Le vendredi matin [10 octobre 1738]
Bonjour, mon cher Panpan. Tu ne le croira pas, je t’entens dire «Cela ne ce peut pas», et cependant il n’est que trop vray que Taupe Ma Mie a recomencé hier a neuf heure et demie l’histoire de Toussaint et l’a fait durer jusqu’a une heure et un quart; non qu’elle soit finie, car elle n’en finit aucune, mais n’y pouvant plus tenir, je lui montrai sa montre. Je suis perdue si sa memoire a la fievre tierce. C’est pis qu’un romant, car elle sait toutes les letres qu’elle a recueës et ecrites, elle en dit la substance et puis elle les raconte jusqu’au dessus. Cela est a la letre, et cela sans se douter un instant qu’elle ennuie. Je croiois hier avoir une ressource. Elle avoit envoyé chercher sa belle-sœur. Je me preparois a la mettre a ma place, mais son mari est malade et je reste plastron. Je meurs de peur de m’acoutumer a la prolixité, a laquelle j’ai deja un penchant naturel. Je te somme au nom de l’amitié de m’en avertir. Il me semble que mes letres en prenent deja la tournure. Mais ma foi, je ne sais ou j’en suis. Cela m’abruti. Je n’ai pas encore fait de reponce a Mdle Lubert. Je ne sais comment m’y prendre.

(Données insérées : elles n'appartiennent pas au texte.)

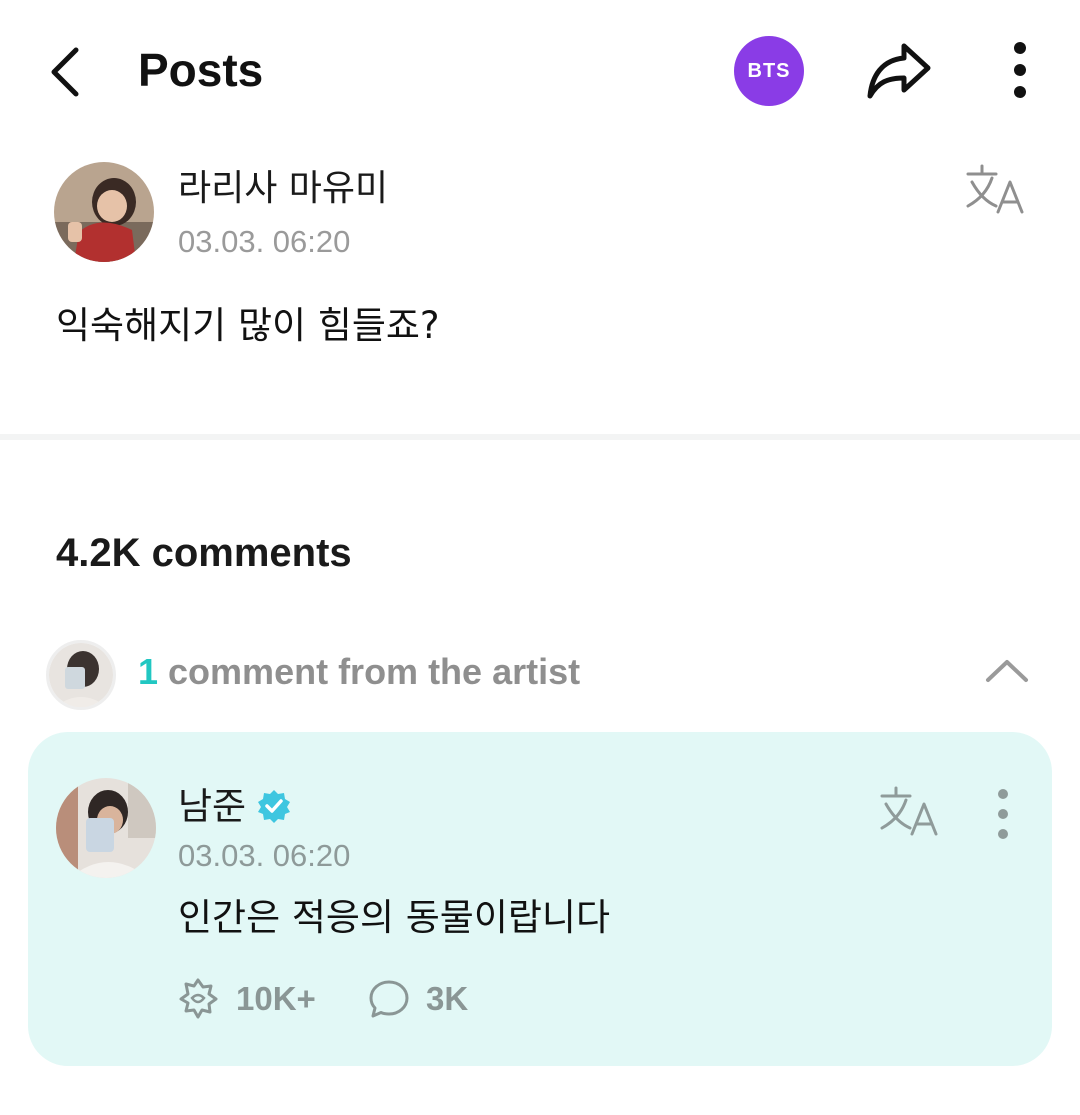 This screenshot has width=1080, height=1115. What do you see at coordinates (394, 918) in the screenshot?
I see `artist-comment-body: 인간은 적응의 동물이랍니다` at bounding box center [394, 918].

A propos je lui ay promis de lui faire venir de la semence de cette belle chicorée que l’on a a Luneville. Vois si l’on peut en avoir et donne-la a Mr de Concitron (c’est ainci qu’elle l’apelle). Bonjour, mon cher ami, a travers ma betise je sens mon amitié qui ne peut etre alterée. Embrasse le Chien et le St pour moi.